*Dataset:*
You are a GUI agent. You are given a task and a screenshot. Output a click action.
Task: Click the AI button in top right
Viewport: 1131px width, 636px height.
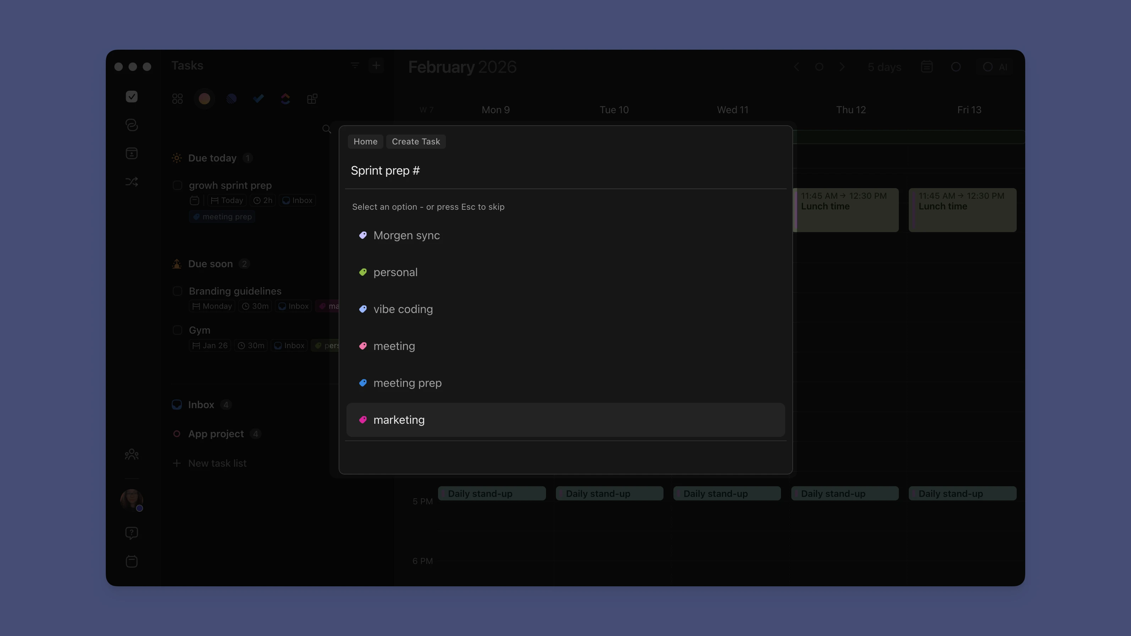coord(995,67)
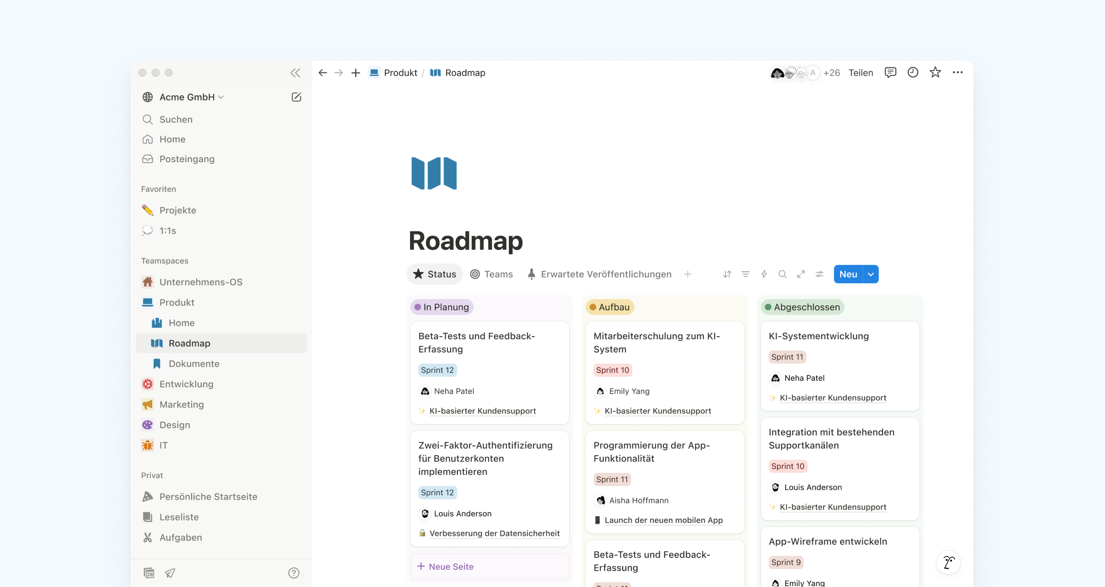Expand the Neu button dropdown arrow
The width and height of the screenshot is (1105, 587).
(x=871, y=274)
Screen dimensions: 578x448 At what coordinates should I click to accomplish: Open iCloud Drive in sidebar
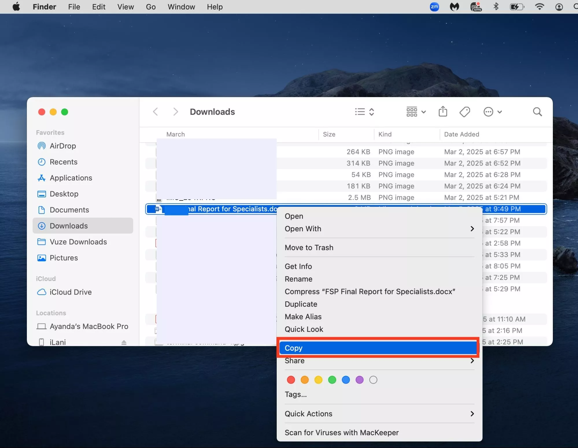(70, 292)
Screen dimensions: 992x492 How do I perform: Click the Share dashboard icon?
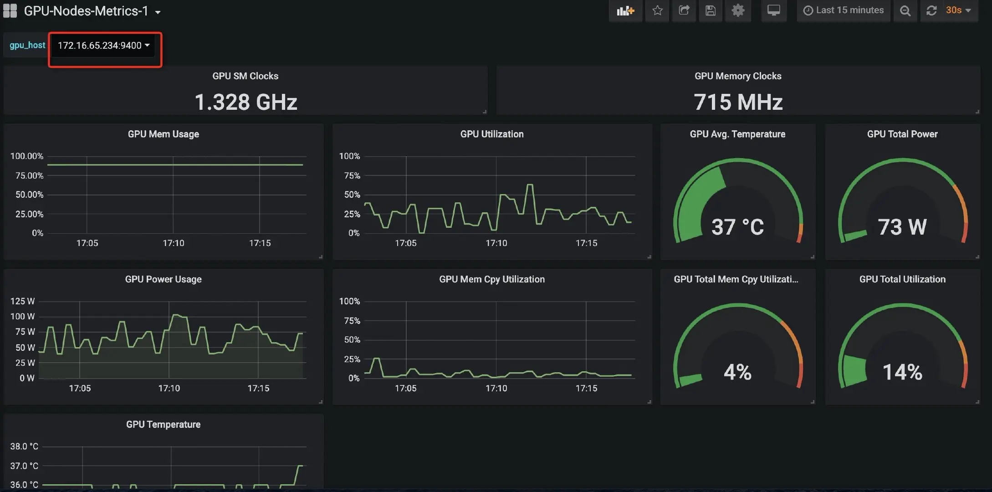point(684,11)
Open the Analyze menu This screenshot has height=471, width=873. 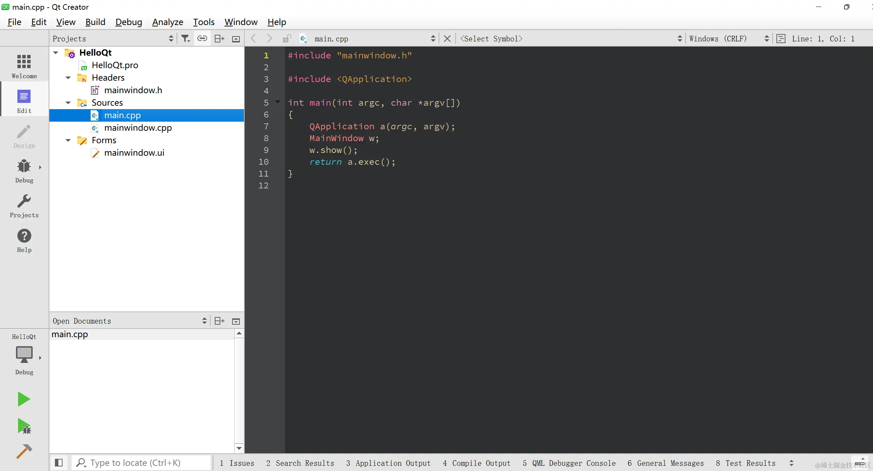(168, 22)
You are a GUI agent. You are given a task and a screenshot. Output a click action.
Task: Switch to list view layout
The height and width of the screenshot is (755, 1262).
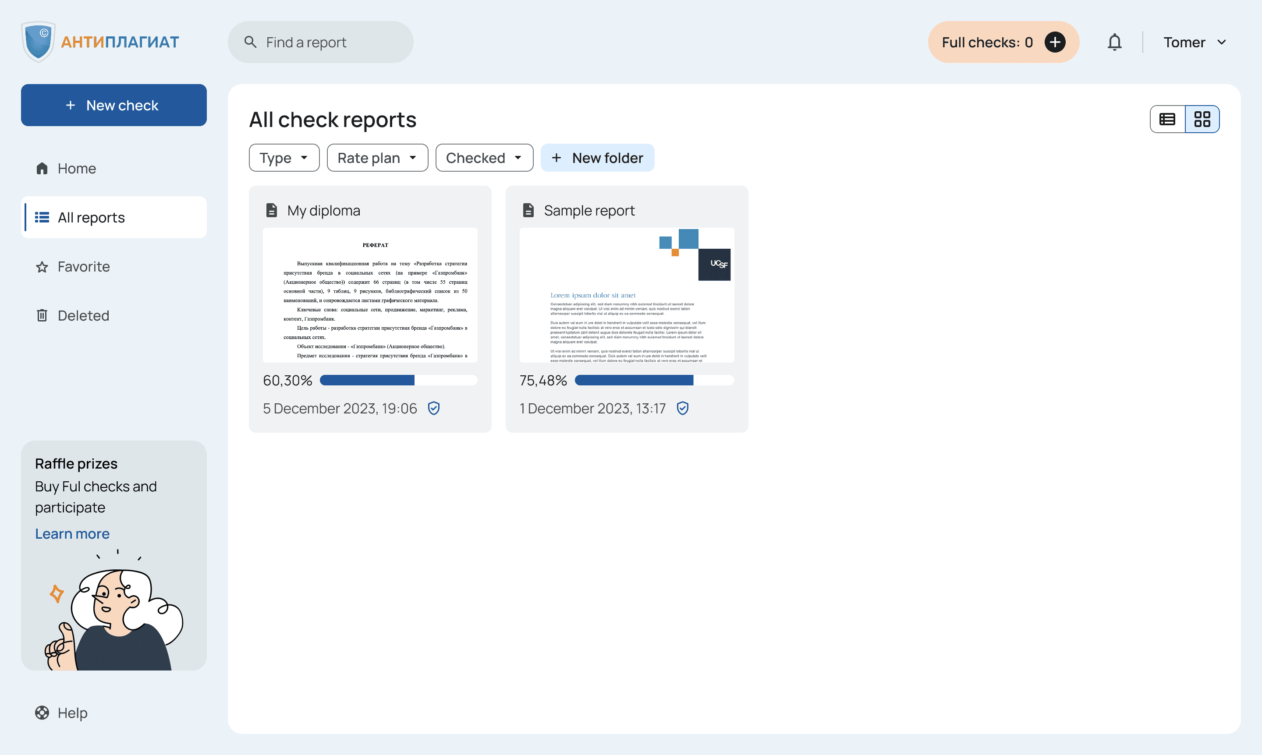coord(1167,119)
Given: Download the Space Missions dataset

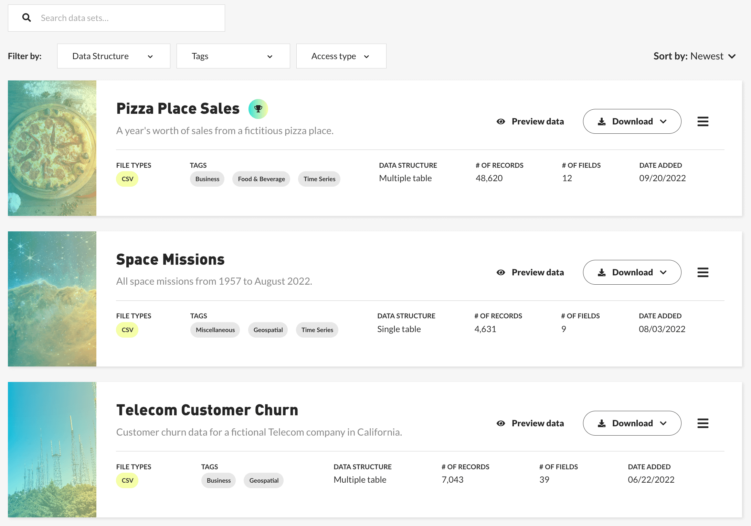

*What the task requires:* Starting at the line that holds "Task: Switch to list view layout" and stopping at the last line of the listing above, write out each line exactly as it appears, and omit the pictures.

*Solution to this problem:*
Task: Switch to list view layout
The height and width of the screenshot is (755, 1262).
coord(1167,119)
Given: Download the Space Missions dataset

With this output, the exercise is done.